_Material provided_:
•••••

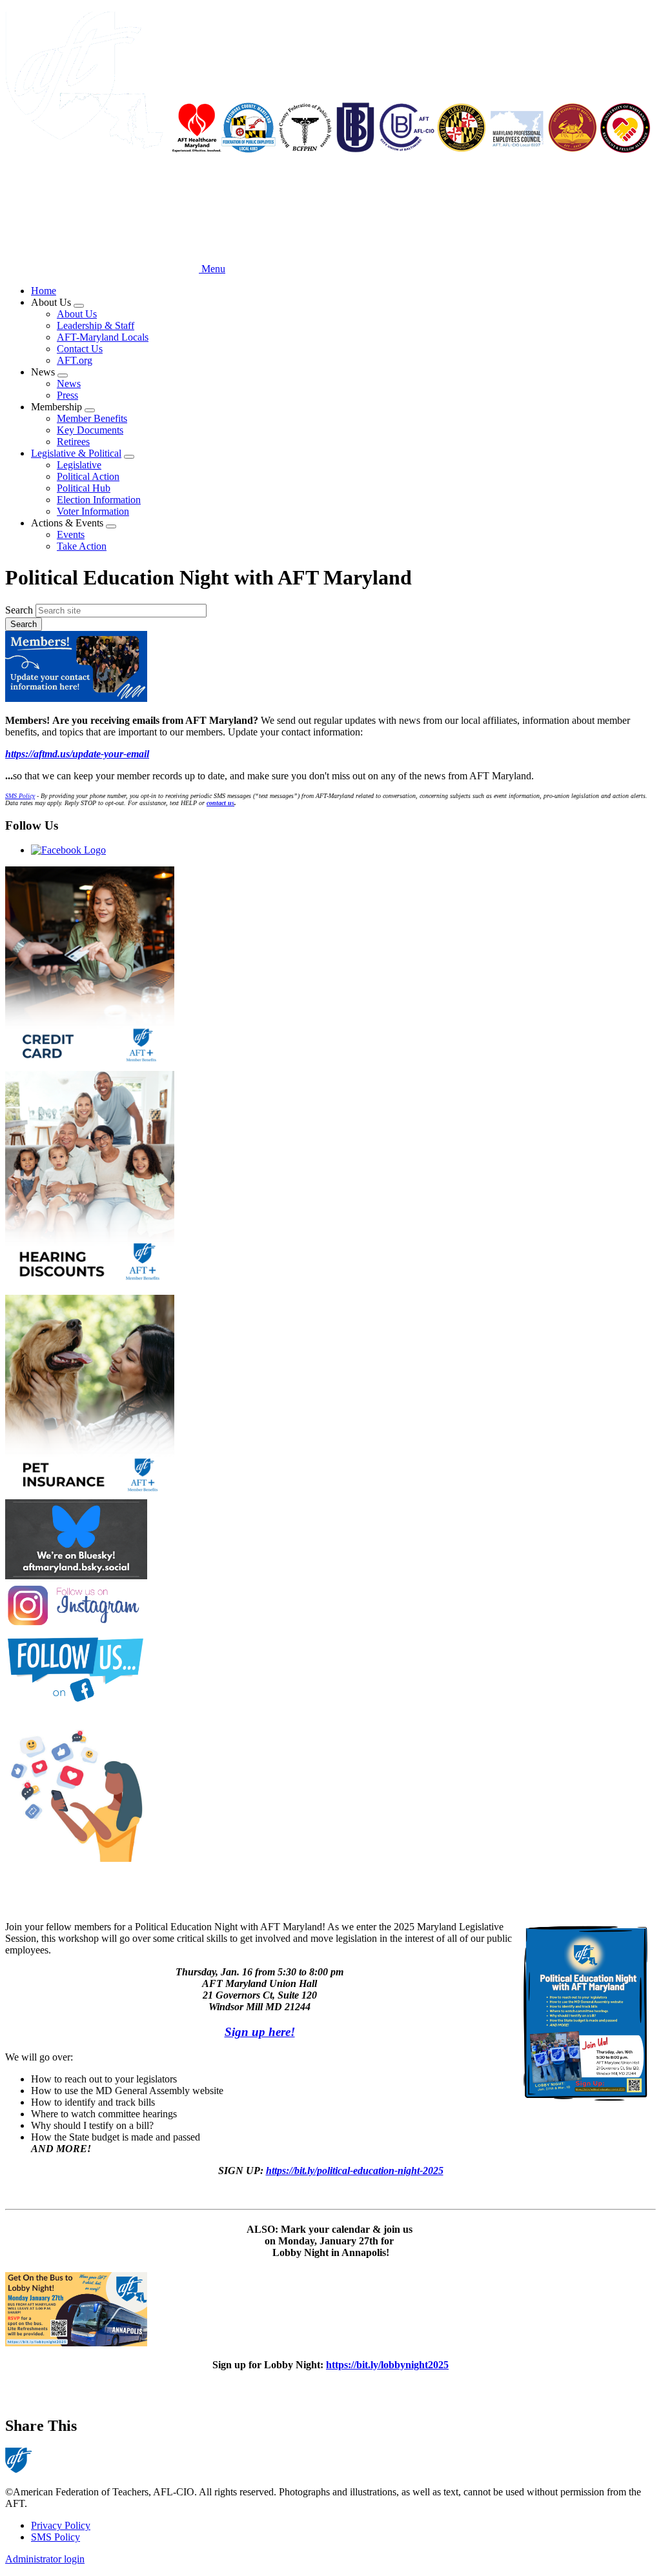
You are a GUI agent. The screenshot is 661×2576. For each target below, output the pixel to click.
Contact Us (80, 348)
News (69, 383)
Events (71, 534)
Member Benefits (92, 418)
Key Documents (90, 429)
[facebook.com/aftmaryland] (330, 1670)
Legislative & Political (76, 453)
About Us (77, 313)
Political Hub (83, 488)
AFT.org (74, 360)
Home (43, 290)
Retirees (73, 441)
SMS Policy (55, 2536)
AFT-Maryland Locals (102, 337)
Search (19, 609)
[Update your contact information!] (330, 667)
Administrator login (45, 2558)
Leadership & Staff (95, 325)
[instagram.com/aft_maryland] (330, 1607)
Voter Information (93, 511)
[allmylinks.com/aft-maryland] (330, 1792)
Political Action (88, 476)
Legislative (79, 464)
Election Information (99, 499)
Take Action (82, 546)
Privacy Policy (60, 2525)
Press (67, 395)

•••••

_Description of the task_: Look for the line that contains "[allmylinks.com/aft-maryland] (330, 1792)" in the listing above. Set down that line and each line after it, ending with the last one.

_Solution for this exercise_:
[allmylinks.com/aft-maryland] (330, 1792)
Political Action (88, 476)
Legislative (79, 464)
Election Information (99, 499)
Take Action (82, 546)
Privacy Policy (60, 2525)
Press (67, 395)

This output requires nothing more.